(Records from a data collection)
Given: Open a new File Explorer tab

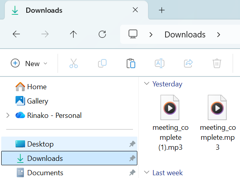Looking at the screenshot, I should [x=162, y=10].
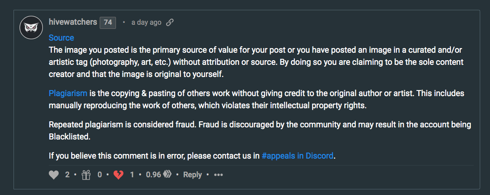This screenshot has width=490, height=195.
Task: Click the gift tip icon
Action: click(86, 174)
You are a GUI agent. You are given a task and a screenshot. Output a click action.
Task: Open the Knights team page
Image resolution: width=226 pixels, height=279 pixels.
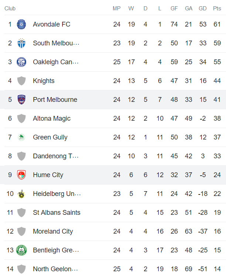tap(44, 81)

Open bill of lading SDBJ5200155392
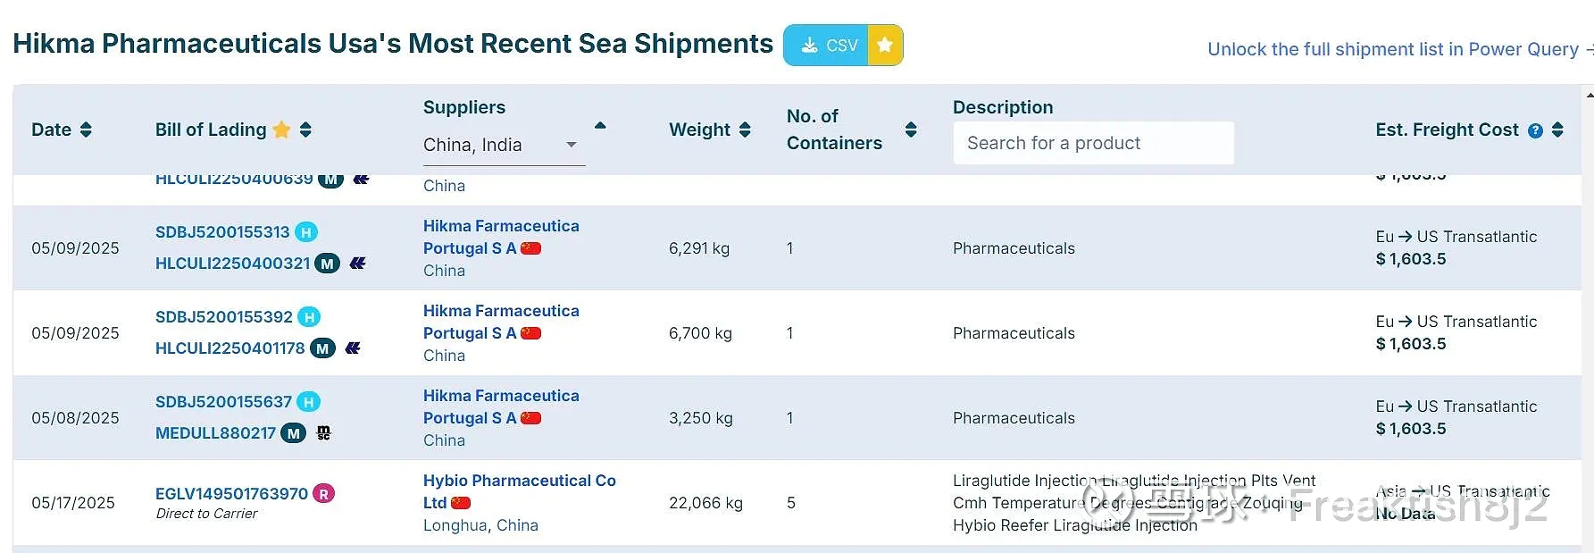click(x=224, y=317)

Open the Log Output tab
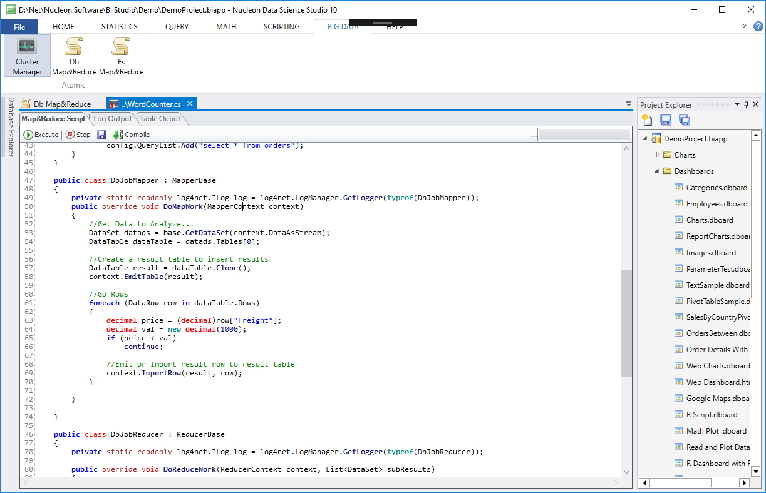pos(112,118)
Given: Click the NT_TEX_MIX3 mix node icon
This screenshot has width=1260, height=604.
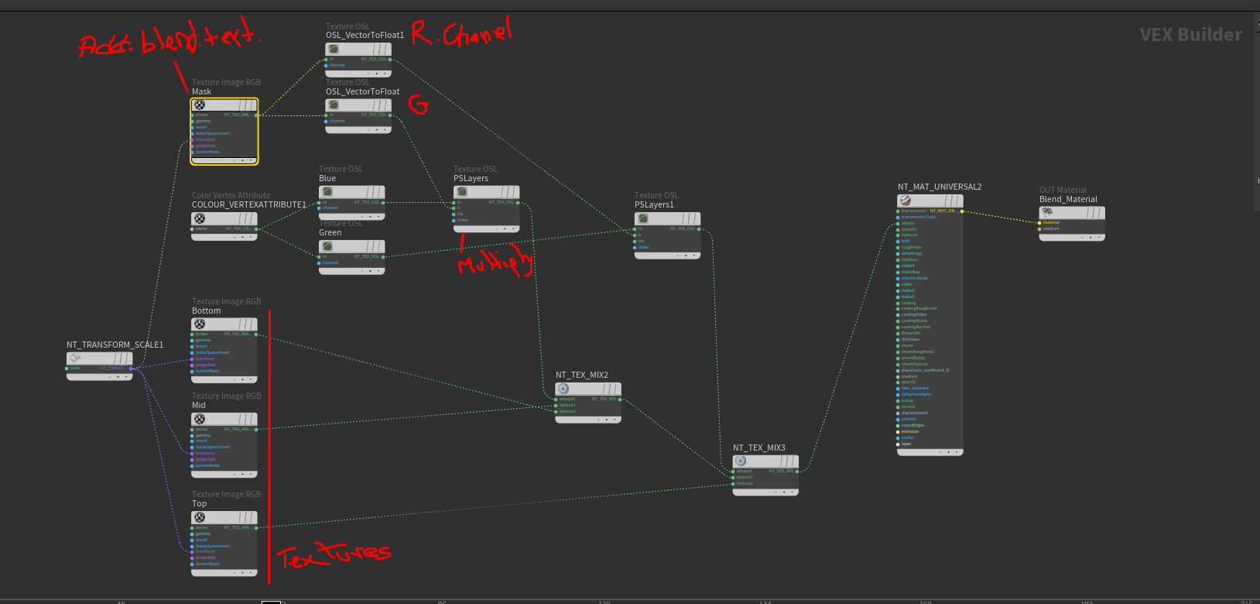Looking at the screenshot, I should [x=741, y=461].
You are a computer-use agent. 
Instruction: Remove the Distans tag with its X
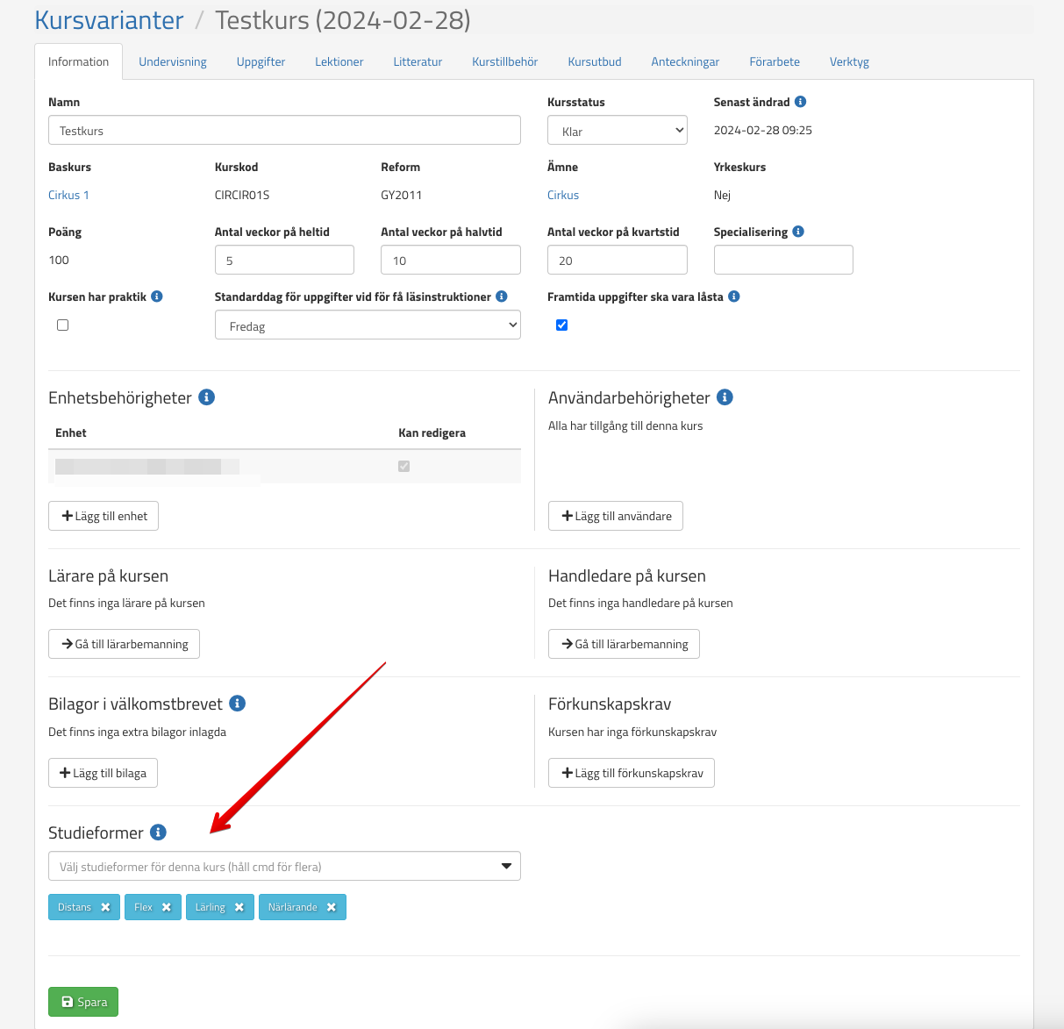coord(105,907)
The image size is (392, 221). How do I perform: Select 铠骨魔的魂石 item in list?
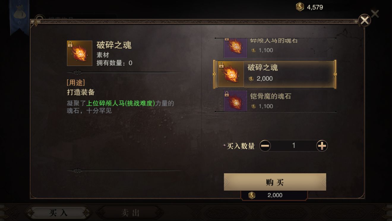click(x=276, y=101)
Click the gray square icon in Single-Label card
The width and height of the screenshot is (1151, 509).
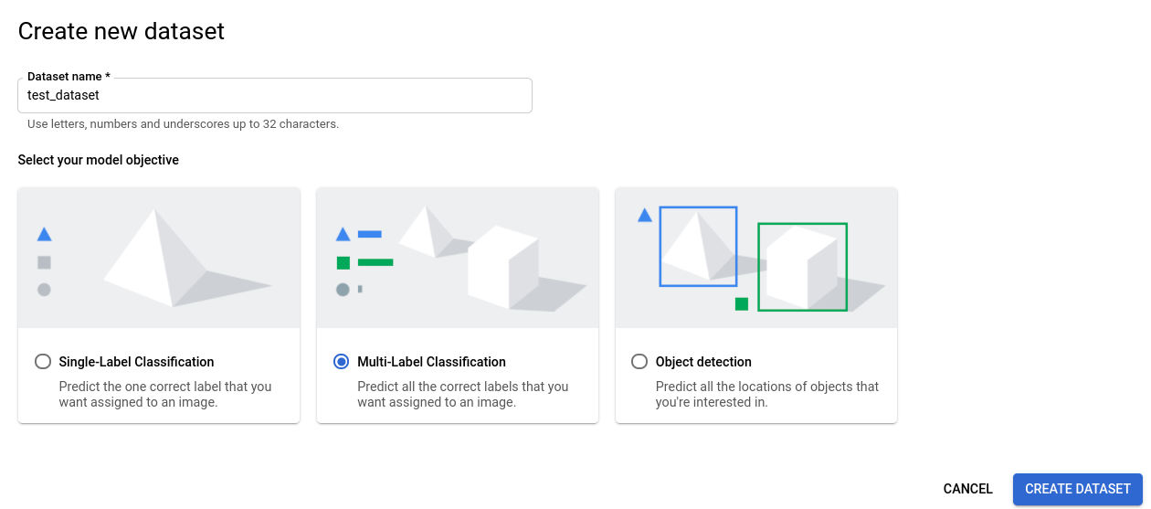44,262
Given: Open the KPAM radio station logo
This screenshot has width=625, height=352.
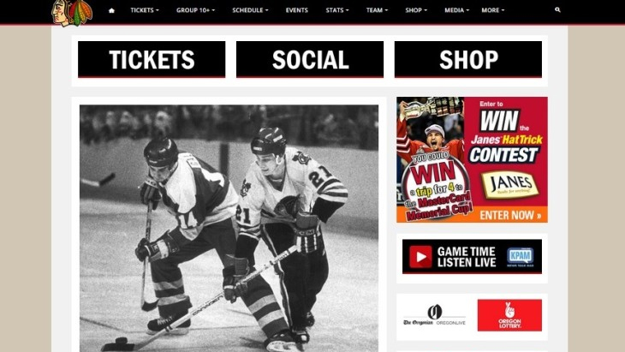Looking at the screenshot, I should coord(521,257).
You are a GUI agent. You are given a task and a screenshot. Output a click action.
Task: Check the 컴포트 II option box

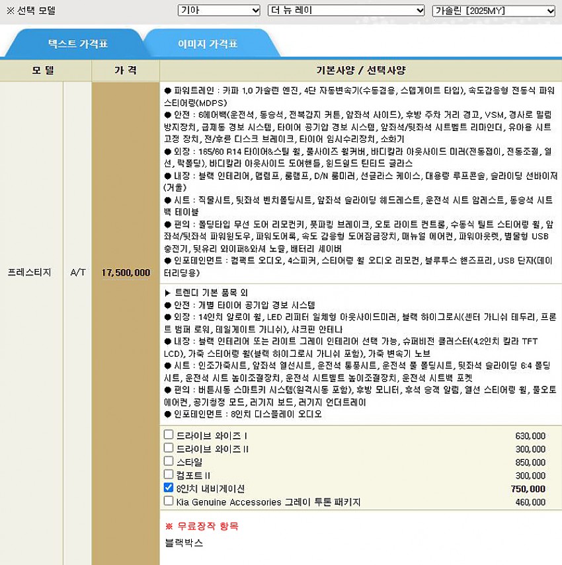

### TASK DETAILS
This exercise asks for an exact copy of the lines from the first one in the data through the line that contains "Task: Open the Knights team page", pictures excluded.

### EXERCISE RESPONSE
Given: Open a new File Explorer tab

Looking at the screenshot, I should [x=162, y=10].
This screenshot has width=490, height=195.
Task: Click the gift tip icon
Action: click(86, 174)
You are a GUI agent. You are given a task and a screenshot. Output a click action.
Task: Open the Knights team page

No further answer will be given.